Directions for this task: Return the data below verbatim and leave out the pictures.

Data in this exercise:
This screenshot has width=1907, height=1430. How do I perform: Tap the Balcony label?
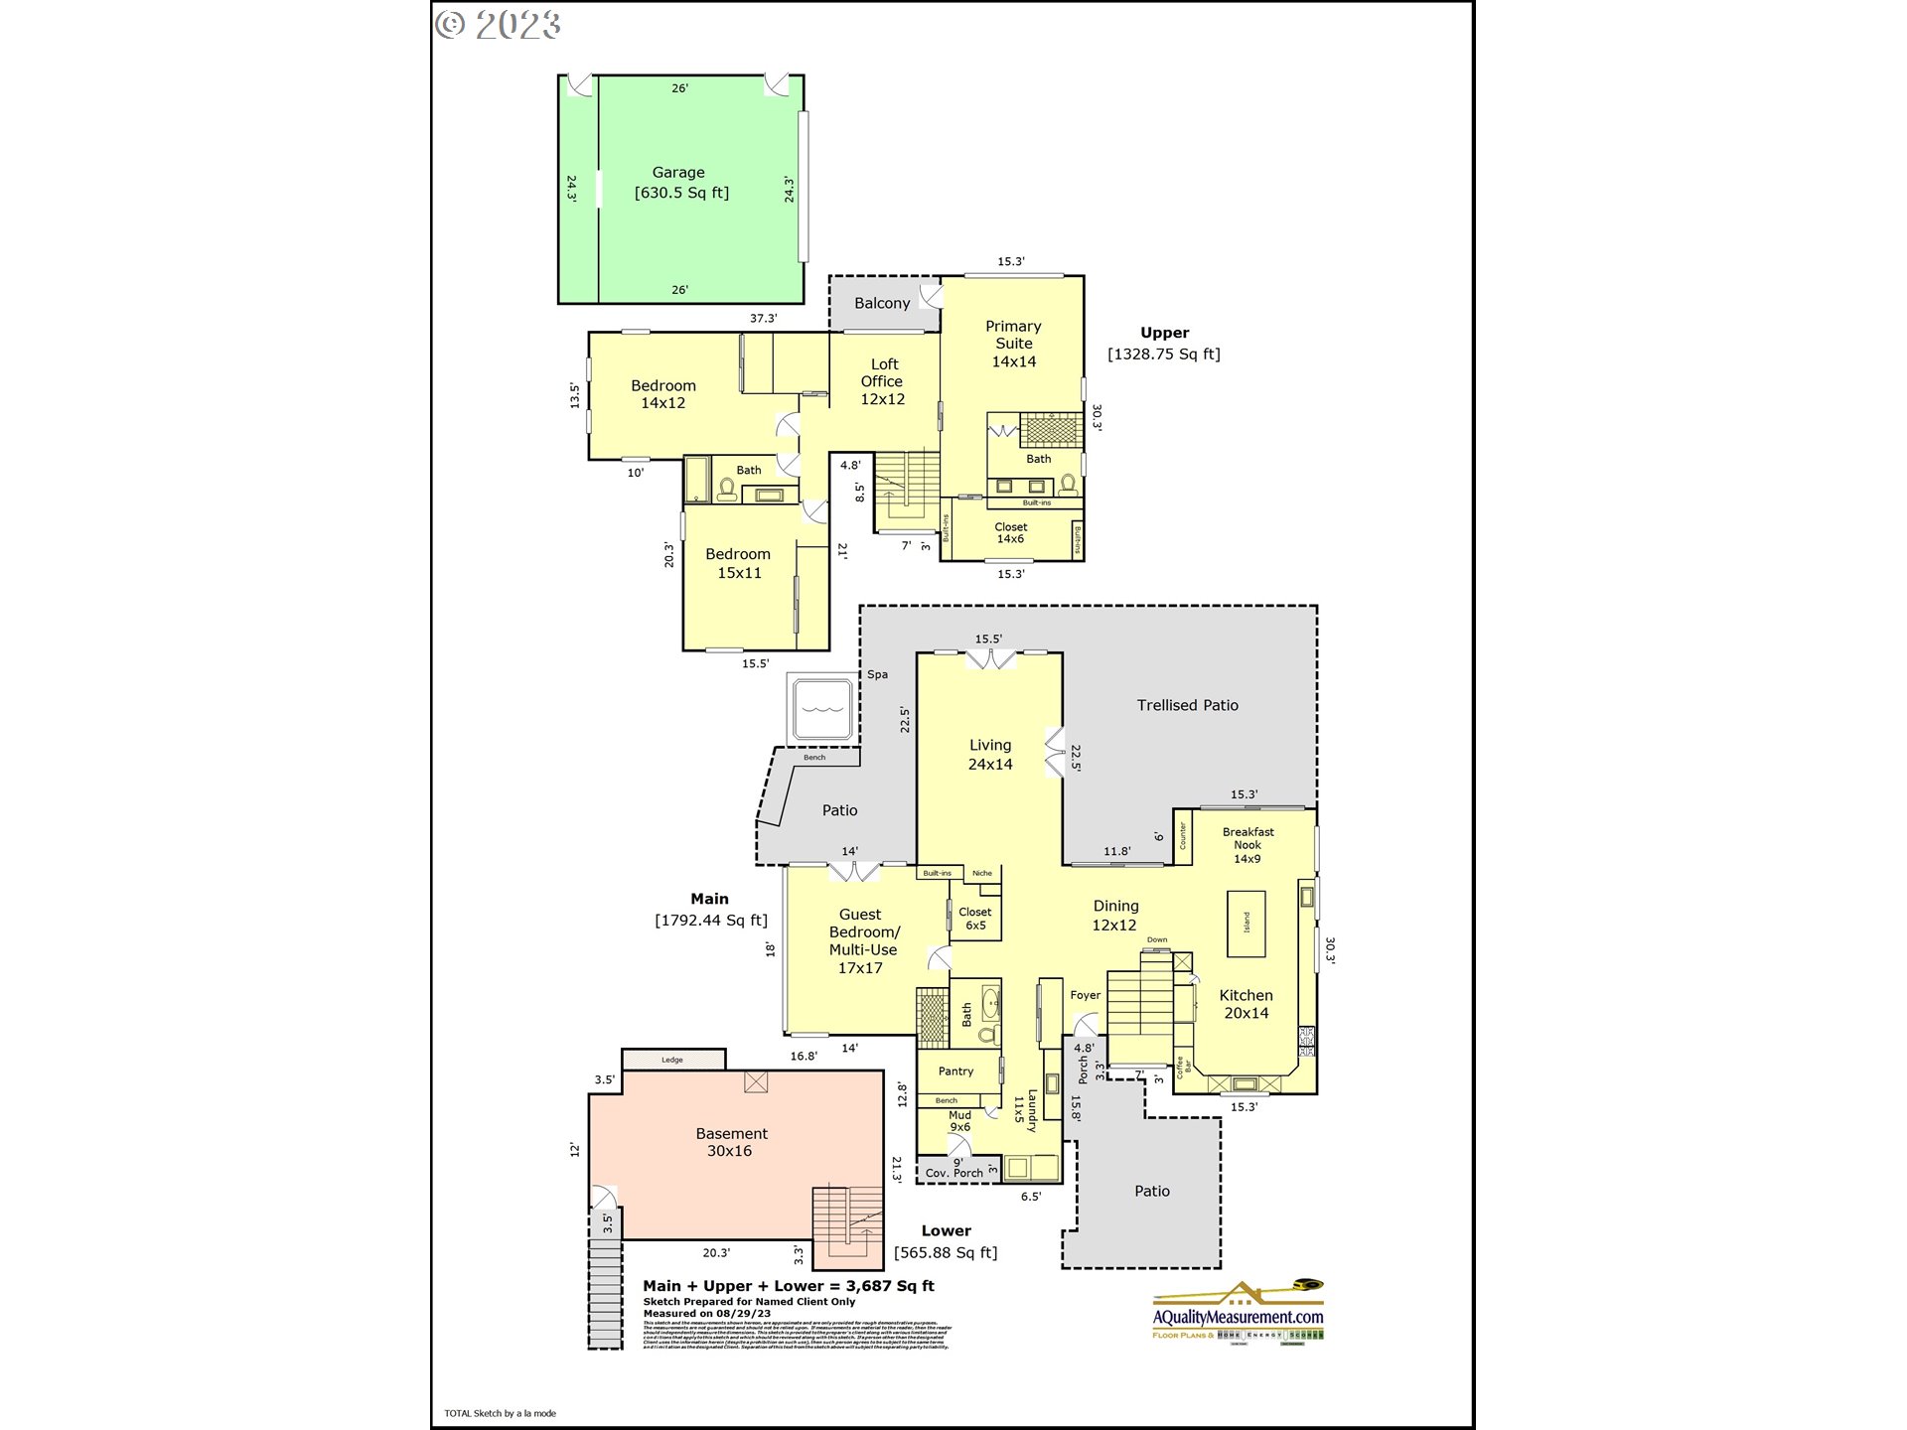[882, 304]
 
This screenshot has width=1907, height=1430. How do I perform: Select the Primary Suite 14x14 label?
[1013, 344]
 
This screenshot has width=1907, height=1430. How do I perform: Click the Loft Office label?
[882, 381]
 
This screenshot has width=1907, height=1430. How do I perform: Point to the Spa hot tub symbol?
[820, 709]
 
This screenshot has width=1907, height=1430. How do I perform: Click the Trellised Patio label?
[1187, 705]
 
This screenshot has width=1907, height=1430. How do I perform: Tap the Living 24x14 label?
[990, 755]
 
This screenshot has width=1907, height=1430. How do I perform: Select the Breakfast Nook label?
[1247, 845]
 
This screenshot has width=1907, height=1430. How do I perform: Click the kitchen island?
[1247, 924]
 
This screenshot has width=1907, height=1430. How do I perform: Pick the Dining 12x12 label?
[1114, 916]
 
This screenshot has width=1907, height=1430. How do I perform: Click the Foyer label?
[1086, 995]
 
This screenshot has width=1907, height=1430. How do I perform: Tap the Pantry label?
[955, 1072]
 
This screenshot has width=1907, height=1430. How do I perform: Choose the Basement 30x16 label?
[731, 1142]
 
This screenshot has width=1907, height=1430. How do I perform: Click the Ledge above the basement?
[673, 1060]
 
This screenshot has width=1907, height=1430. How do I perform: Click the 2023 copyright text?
[499, 24]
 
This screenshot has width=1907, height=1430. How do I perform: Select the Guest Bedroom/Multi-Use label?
[861, 940]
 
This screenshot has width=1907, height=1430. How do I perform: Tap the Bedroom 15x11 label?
[738, 563]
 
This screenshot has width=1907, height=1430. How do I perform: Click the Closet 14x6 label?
[1010, 533]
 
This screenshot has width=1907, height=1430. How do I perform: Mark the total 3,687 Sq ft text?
[789, 1286]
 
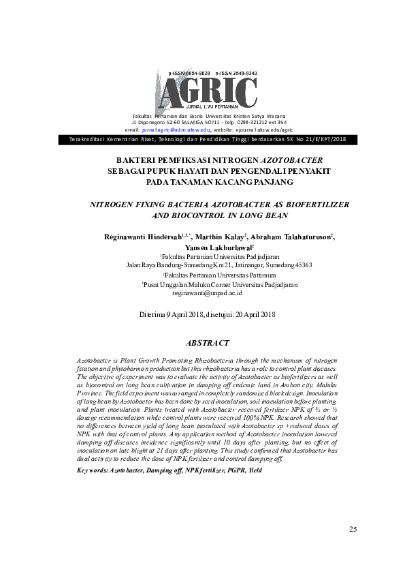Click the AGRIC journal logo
point(208,93)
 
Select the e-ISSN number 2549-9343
point(243,73)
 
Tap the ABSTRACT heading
point(207,343)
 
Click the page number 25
point(353,529)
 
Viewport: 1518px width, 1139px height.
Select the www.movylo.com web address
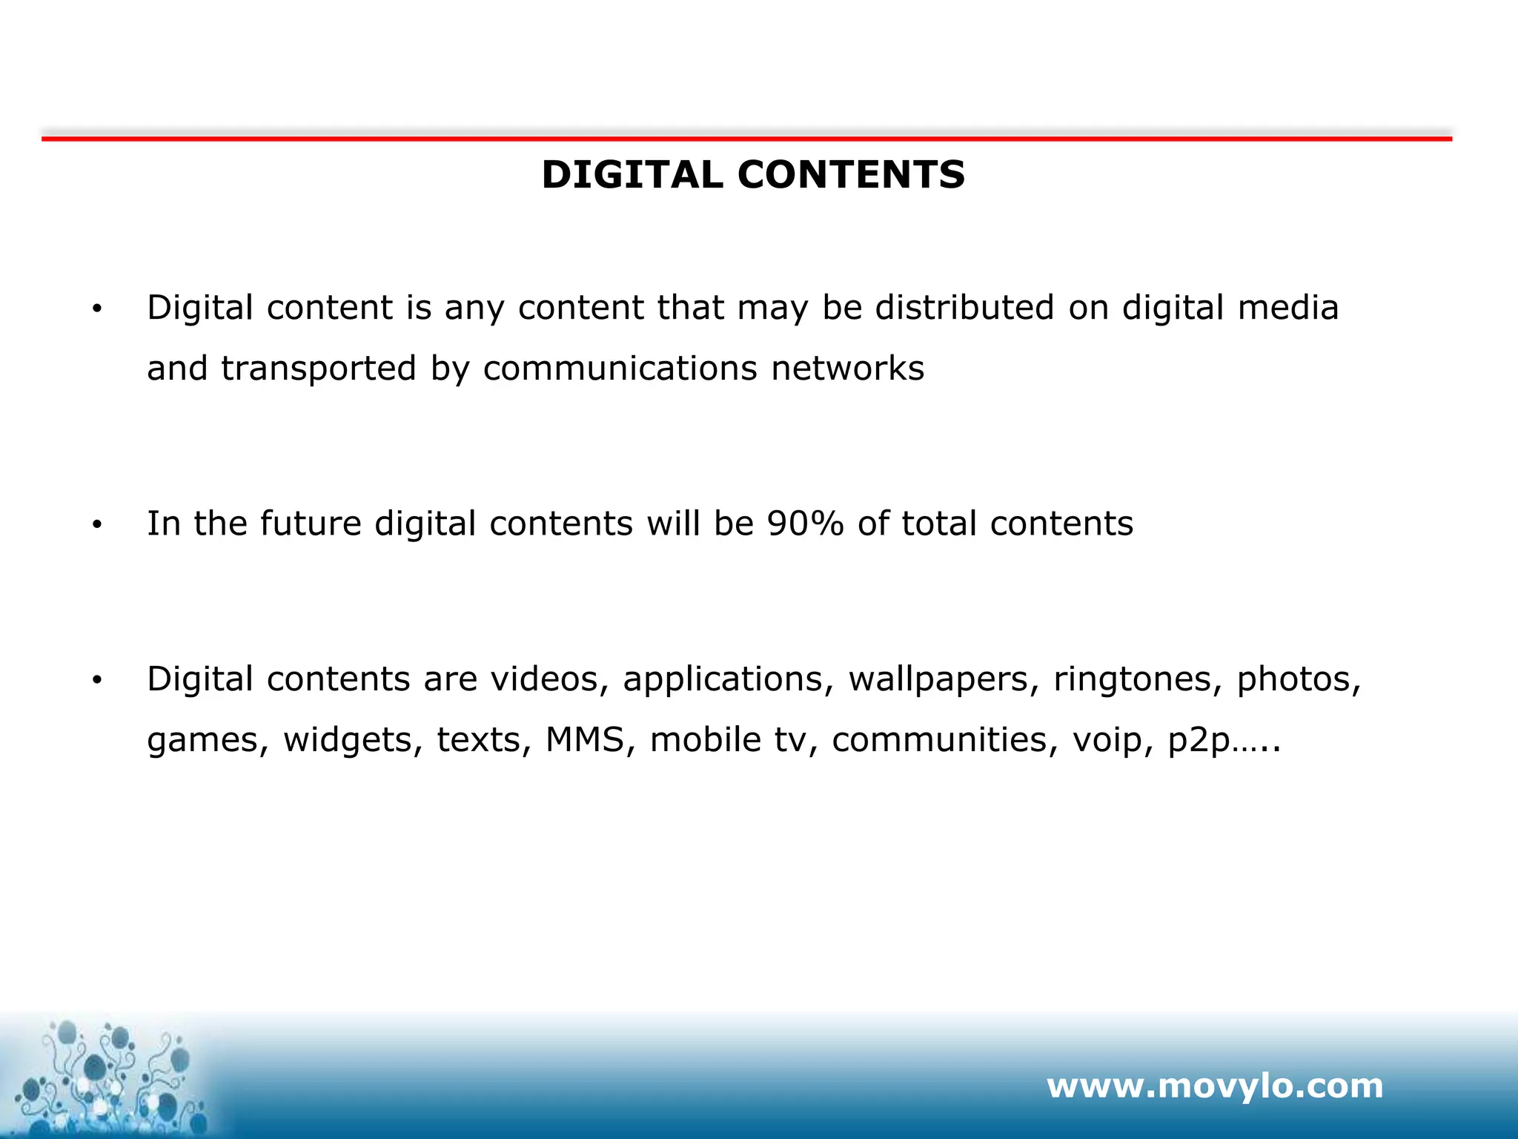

Result of the task:
This screenshot has width=1907, height=1430. How do I perform: Tap the Balcony label?
[882, 304]
 
This screenshot has width=1907, height=1430. How do I perform: Select the Primary Suite 14x14 label?
[1013, 344]
 
This screenshot has width=1907, height=1430. How do I perform: Click the Loft Office label?
[882, 381]
 
This screenshot has width=1907, height=1430. How do I perform: Point to the Spa hot tub symbol?
[820, 709]
 
This screenshot has width=1907, height=1430. How do I perform: Click the Trellised Patio label?
[1187, 705]
 
This screenshot has width=1907, height=1430. How do I perform: Tap the Living 24x14 label?
[990, 755]
 
This screenshot has width=1907, height=1430. How do I perform: Select the Breakfast Nook label?
[1247, 845]
 
This screenshot has width=1907, height=1430. How do I perform: Click the kitchen island?
[1247, 924]
 
This screenshot has width=1907, height=1430. How do I perform: Pick the Dining 12x12 label?
[1114, 916]
 
This screenshot has width=1907, height=1430. How do I perform: Click the Foyer label?
[1086, 995]
 
This screenshot has width=1907, height=1430. How do I perform: Tap the Pantry label?
[955, 1072]
 
This screenshot has width=1907, height=1430. How do I perform: Choose the Basement 30x16 label?
[731, 1142]
 
This screenshot has width=1907, height=1430. How do I perform: Click the Ledge above the basement?
[673, 1060]
 
This screenshot has width=1907, height=1430. How do I perform: Click the 2023 copyright text?
[499, 24]
 
This screenshot has width=1907, height=1430. How do I perform: Select the Guest Bedroom/Multi-Use label?
[861, 940]
 
This screenshot has width=1907, height=1430. How do I perform: Tap the Bedroom 15x11 label?
[738, 563]
 
This screenshot has width=1907, height=1430. How do I perform: Click the Closet 14x6 label?
[1010, 533]
 
This screenshot has width=1907, height=1430. How do I perform: Mark the total 3,687 Sq ft text?
[789, 1286]
 
Click the AGRIC journal logo
point(208,93)
 
Select the e-ISSN number 2549-9343
point(243,73)
 
Tap the ABSTRACT heading
point(207,343)
 
Click the page number 25
point(353,529)
 
Viewport: 1518px width, 1139px height.
Select the www.movylo.com web address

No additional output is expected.